You have heard of those transitions in my life. The death of my grandmother was a very real transition. Grandma Camphouse had been a vibrant and loving woman, given to doing her own thing - getting up and deciding to drive to Mammoth from Arcadia just to go stay at the cabin she has leased for years, without telling any of her kids (and it wasn't until about 10 years ago that she got a phone put back in there as it had been inactive for about 20 years previously). She had a stroke in 1999 and was paralyzed on much of her right side. She struggled over the past few years with pnuemonia and Trans Ischemic Attacks (TIA - otherwise known as a mini-stroke). She wanted nothing more than to be at home, though her dementia and alzheimer's made that increasingly difficult, even with an in-home care nurse. This last time she went to the hospital with kidney failure, and we knew it was going to end in death. However, it was the waiting that really got to me. When could we plan the funeral, what about travel plans for family? Was she really going to find a way to get stronger and beat this one too? We had known she was sick, and had beaten a rough case of pnuemonia last fall, when we were certain it would lead to death then. It has not been easy. And when she died, we had the chance to gather as a family, celebrate her life, and our extended family, and remember all that she had done, where she had been in her life, and how she impacted ours. Now we are trying to find the best way to keep on. One of the fun things about that has been the relationship of our family with the care-giver grandma had. Marianne just celebrated her citizenship and my aunts and uncles and parents all threw her a great party. She followed that up with the delivery of a new baby girl just last month. We have found that life goes on, and legacies are made in the relationships we form in the process.

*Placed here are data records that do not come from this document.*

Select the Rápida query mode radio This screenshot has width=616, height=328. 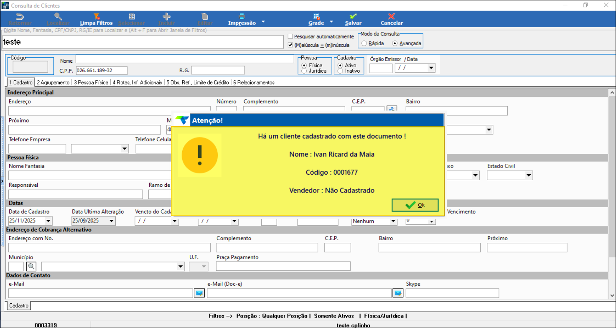pyautogui.click(x=364, y=43)
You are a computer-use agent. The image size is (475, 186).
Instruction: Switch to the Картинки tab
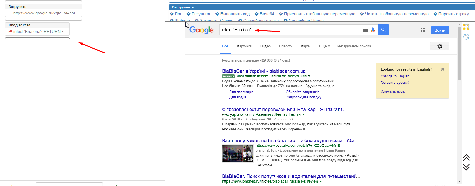pyautogui.click(x=244, y=46)
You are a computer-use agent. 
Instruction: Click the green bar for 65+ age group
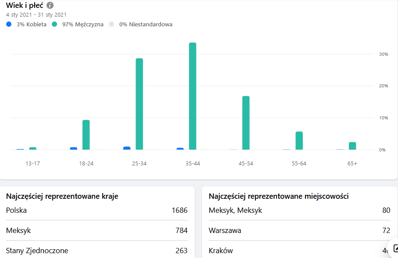point(352,146)
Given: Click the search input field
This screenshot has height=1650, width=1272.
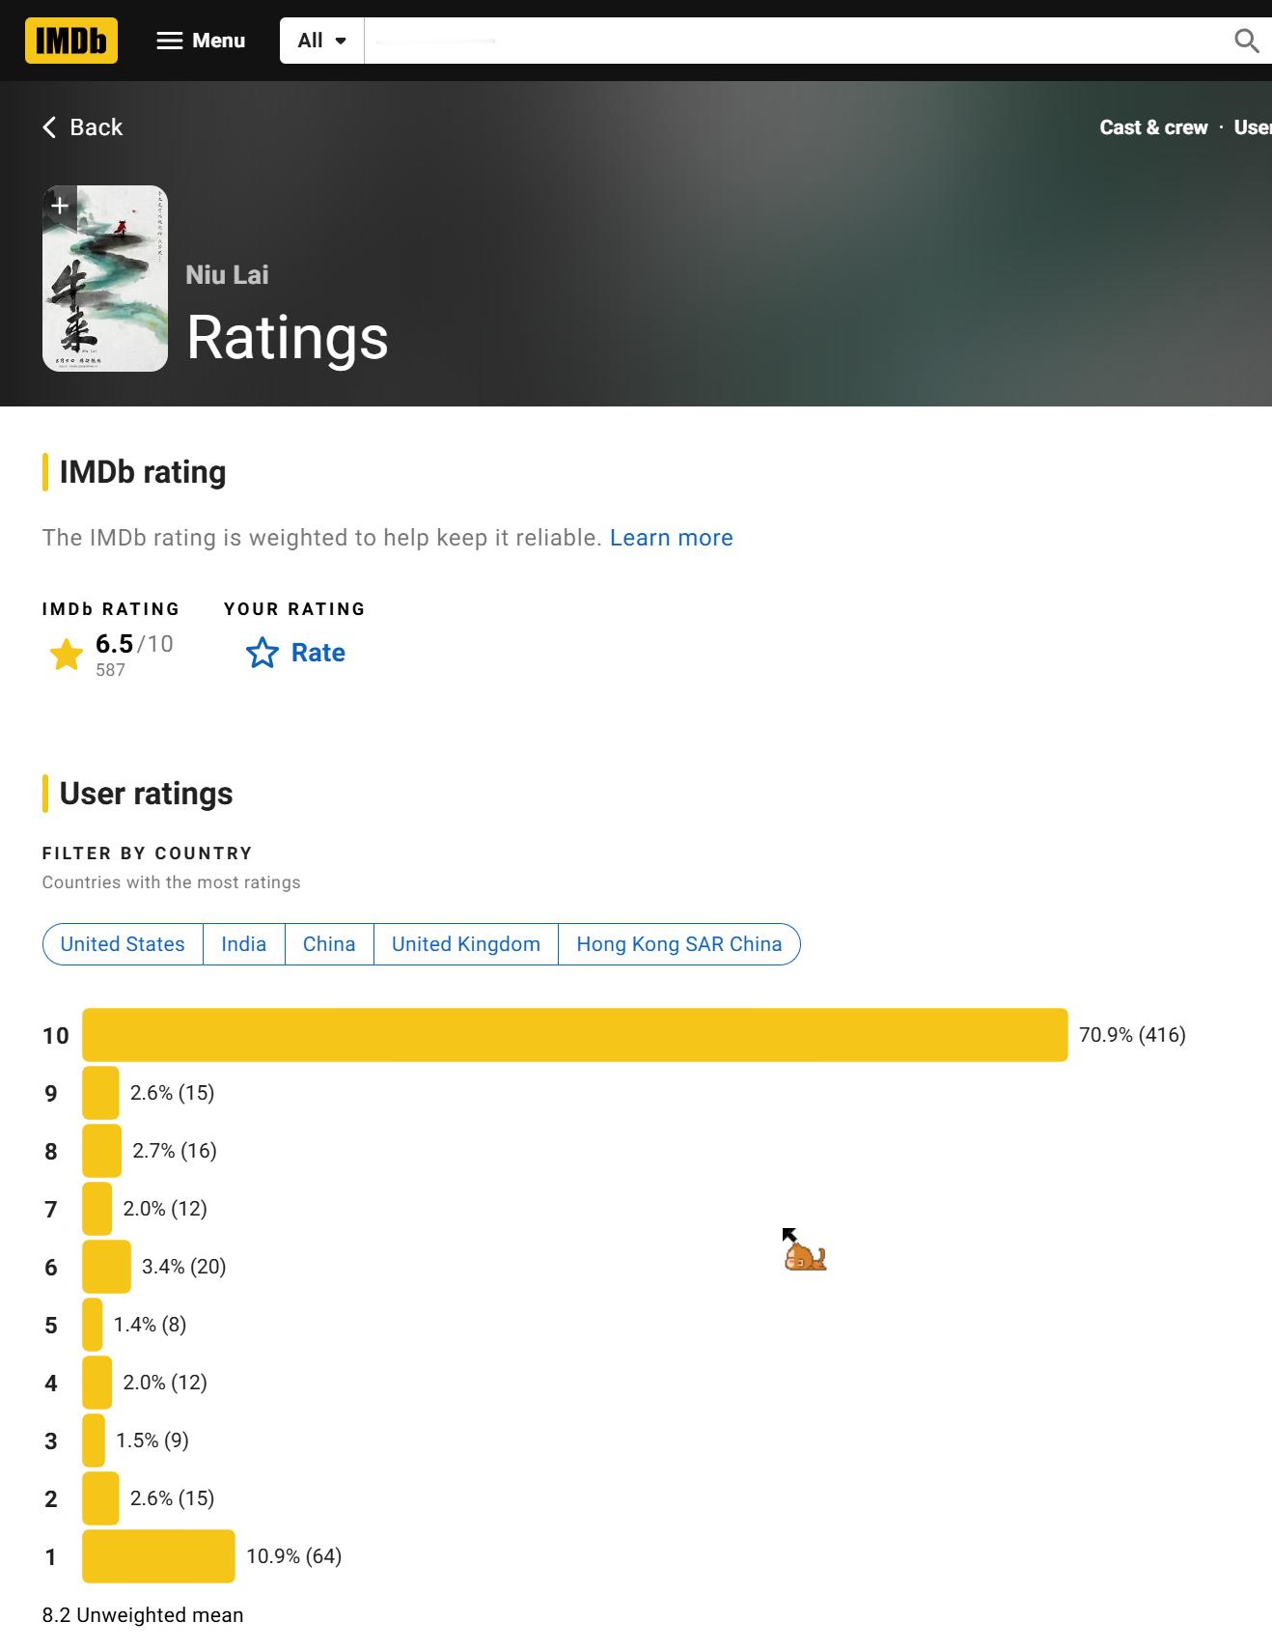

The birth of a new child for Anna and me this coming July will bring all kinds of new transitions. But in the meantime, there is a lot of waiting (I am told that the waiting seems even longer to the mother than to the father-as the mother "gets it" much earlier, and many men take until the birth to finally "get it", at least that is what our doctor said). There is the buildup of waiting before you tell the folks, and yet things have actually begun. This is a precarious time, as one false slip of the tongue can really set a fire going before you are ready to share, and what happens if the baby is lost to a miscarriage. Then there is the anticipation time, with all the people having been told, while the baby is not yet here. I summarize this with an illustration from my niece. Orli was here with my sister for my grandmother's funeral, and had been told that Anna was pregnant. So the first question Orli had for Anna was, "Where's the baby?" Orli was ready to see the new cousin. Anna very kindly told her that the baby was still in her tummy waiting until July to be born. The next morning Orli came out and greeted Anna with, "Where's the baby?" Once again Anna said, "not here yet." Orli responded, "It's still in your tummy?" This continued every day that Orli was with us. And yet, we know that when the great day arrives, this transition is done, and we now have to transition to being "actual parents". From this I realize that there never stops being a time of transition. The question is whether we are willing to greet it with expectation and excitement, or fear and trembling for all the things that could go wrong, or were wrong before that we know will only be amplified in this new adventure. Anna and I are working on making sure that we focus on the joy of a new life in our midst.
Last fall, Anna and I had another transitional moment. We decided to ask for a new appointment for July 2008. We have had long conversations with several District Superintendents over the past few years about what we understand our gifts and graces to be. We discussed whether it was time for a move or not, and this year seemed to be the time. I did tell the SPRC when I made that request, prior to Charge Conference, and that it would be in the hands of the cabinet leading into the new year. Anna and I have been held in suspense during this time, and we have tried to do our best to find our balances for time with each other, particularly as we have experienced the new life in our midst, for the church, and for our own health. I am grateful to the SPRC for their diligent work in trying to determine character traits and qualities they heard from you as the congregation, and they saw within their own discussions for the purposes of finding the best pastor to help Del Rosa UMC move into the next phase in its history. In the course of this process I have made a commitment, regardless of what would happen in July, to settle us into a plan for the future of Del Rosa and to see us move forward on rennovations we committed to several years ago - new roof, new electrical box with wiring, a kitchen remodel and review of handicap facilities, all of which would enable us to examine our mission and ministry more carefully and with more opportunities to connect to the community we are called to serve.